» **Directions**
The answer should hold only the lines from the one containing "The image size is (944, 384)." through the one containing "Jump to page 48" in the entries below, copied exactly, without pictures.

» **Supplied data**
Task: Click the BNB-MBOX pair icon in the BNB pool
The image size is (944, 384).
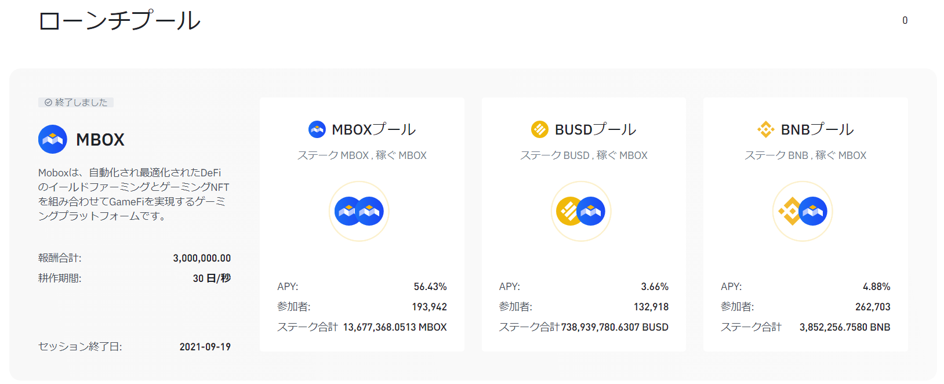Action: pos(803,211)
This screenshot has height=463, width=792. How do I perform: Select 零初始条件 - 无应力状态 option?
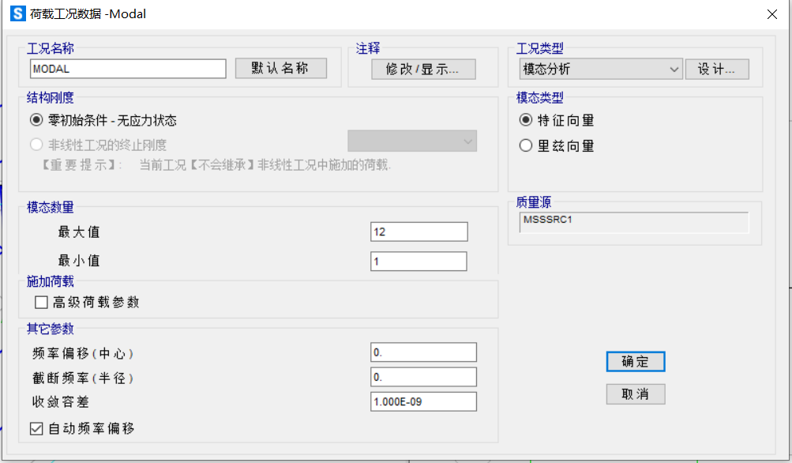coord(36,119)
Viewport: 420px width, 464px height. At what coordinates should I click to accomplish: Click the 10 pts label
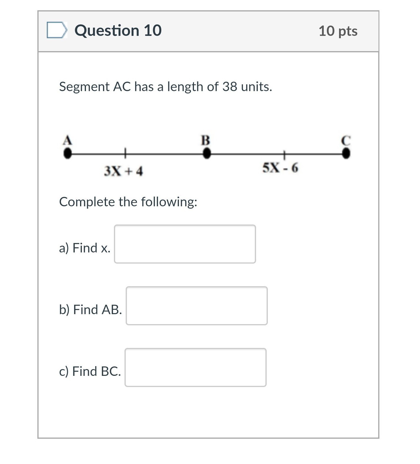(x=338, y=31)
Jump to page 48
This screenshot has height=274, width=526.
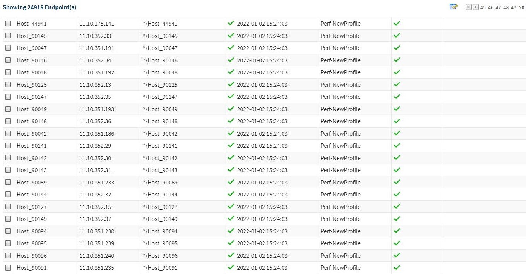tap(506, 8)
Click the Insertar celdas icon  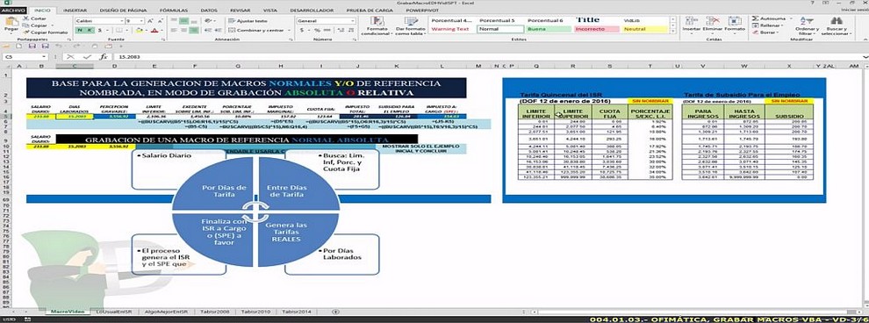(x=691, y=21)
--
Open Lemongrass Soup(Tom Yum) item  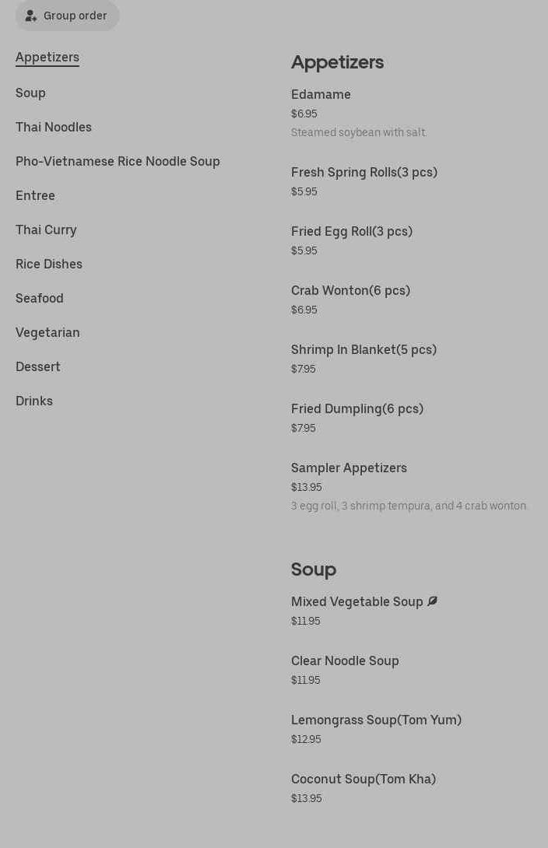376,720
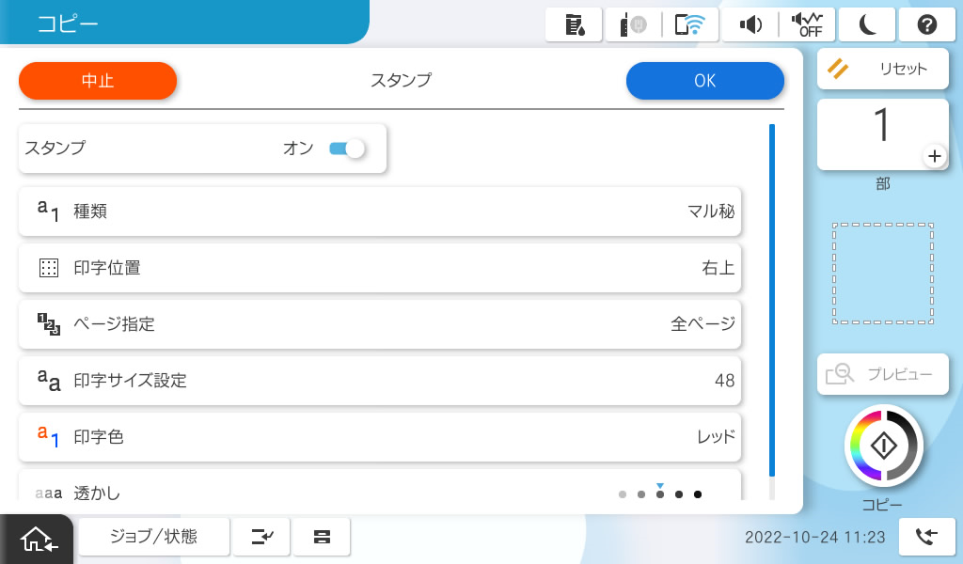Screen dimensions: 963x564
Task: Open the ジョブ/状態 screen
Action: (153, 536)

» **Expected answer**
The image size is (944, 384).
Action: pos(803,211)
This screenshot has height=463, width=792. How do I perform: Select 零初始条件 - 无应力状态 option?
coord(36,119)
Viewport: 420px width, 464px height. At what coordinates should I click to accomplish: Click the 10 pts label
(x=338, y=31)
Jump to page 48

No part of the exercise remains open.